Comment by Reubend

1 day ago

Seems like there's no official blog post with benchmark results yet. But I'm once again thankful for the Chinese AI labs for being open with their work and contributing it to the world under permissive licenses like this. The Fable 5 fiasco is just another reminder of how valuable these things are to have.

41 comments

Reubend

LaurensBER 1 day ago

Based on my first impressions it's about 6 months behind the frontier labs. So very similar to Opus in January.

That is, pretty damn impressive and very useable. When it comes to architecture or complex problems it does noticeable worse but I don't think anyone expected anything else.
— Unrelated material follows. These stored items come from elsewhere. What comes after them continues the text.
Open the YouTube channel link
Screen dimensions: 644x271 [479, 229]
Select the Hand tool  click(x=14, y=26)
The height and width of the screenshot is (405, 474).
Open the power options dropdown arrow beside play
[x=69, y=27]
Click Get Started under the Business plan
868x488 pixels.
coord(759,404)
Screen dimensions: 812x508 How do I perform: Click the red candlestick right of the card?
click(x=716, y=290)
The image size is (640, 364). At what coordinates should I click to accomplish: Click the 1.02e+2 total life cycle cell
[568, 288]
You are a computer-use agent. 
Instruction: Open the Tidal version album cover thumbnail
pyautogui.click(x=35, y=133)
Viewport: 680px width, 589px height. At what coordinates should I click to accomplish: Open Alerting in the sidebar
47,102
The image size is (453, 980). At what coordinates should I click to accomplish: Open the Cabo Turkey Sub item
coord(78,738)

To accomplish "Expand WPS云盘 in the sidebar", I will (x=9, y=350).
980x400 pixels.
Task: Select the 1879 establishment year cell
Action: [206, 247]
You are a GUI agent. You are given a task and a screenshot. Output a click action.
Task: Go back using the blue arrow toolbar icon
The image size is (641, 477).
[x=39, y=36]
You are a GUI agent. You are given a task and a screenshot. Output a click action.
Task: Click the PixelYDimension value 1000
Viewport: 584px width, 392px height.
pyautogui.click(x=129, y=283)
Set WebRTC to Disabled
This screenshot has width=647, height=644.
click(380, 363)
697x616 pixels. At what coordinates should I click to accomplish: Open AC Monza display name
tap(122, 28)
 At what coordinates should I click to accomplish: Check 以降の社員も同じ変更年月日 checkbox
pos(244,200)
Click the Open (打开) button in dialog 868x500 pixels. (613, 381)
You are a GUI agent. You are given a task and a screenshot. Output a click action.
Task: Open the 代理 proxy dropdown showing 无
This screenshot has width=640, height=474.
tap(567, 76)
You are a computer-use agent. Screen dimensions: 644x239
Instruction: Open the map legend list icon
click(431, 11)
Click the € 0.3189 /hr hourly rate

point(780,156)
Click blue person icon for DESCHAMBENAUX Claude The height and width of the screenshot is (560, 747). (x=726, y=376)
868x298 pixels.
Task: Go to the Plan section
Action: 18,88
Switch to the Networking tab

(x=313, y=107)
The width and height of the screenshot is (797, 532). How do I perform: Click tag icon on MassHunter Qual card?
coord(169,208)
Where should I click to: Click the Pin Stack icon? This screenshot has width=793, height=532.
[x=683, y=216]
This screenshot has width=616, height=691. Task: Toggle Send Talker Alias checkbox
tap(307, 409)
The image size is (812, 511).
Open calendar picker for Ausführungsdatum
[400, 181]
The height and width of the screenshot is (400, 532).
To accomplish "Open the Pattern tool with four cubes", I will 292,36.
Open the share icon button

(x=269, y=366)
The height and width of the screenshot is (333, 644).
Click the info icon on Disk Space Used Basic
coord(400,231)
One particular interesting strong point seems to be design and user interfaces. It does seem to punch above it's weight there but that might just be personal preference.

pastel8739 15 hours ago

Opus in January was right about when AI became actually useful for coding for me. So if that’s the case, that is absolutely great.
jstummbillig 7 hours ago

> When it comes to architecture or complex problems it does noticeable worse but I don't think anyone expected anything else.
So it's not really similar to opus in January?
byw 17 hours ago
> Opus in January
So pre-nerf Opus?
- ifwinterco 10 hours ago
  
  Was going to say, I don't think Opus has really got much better in the last 6mo.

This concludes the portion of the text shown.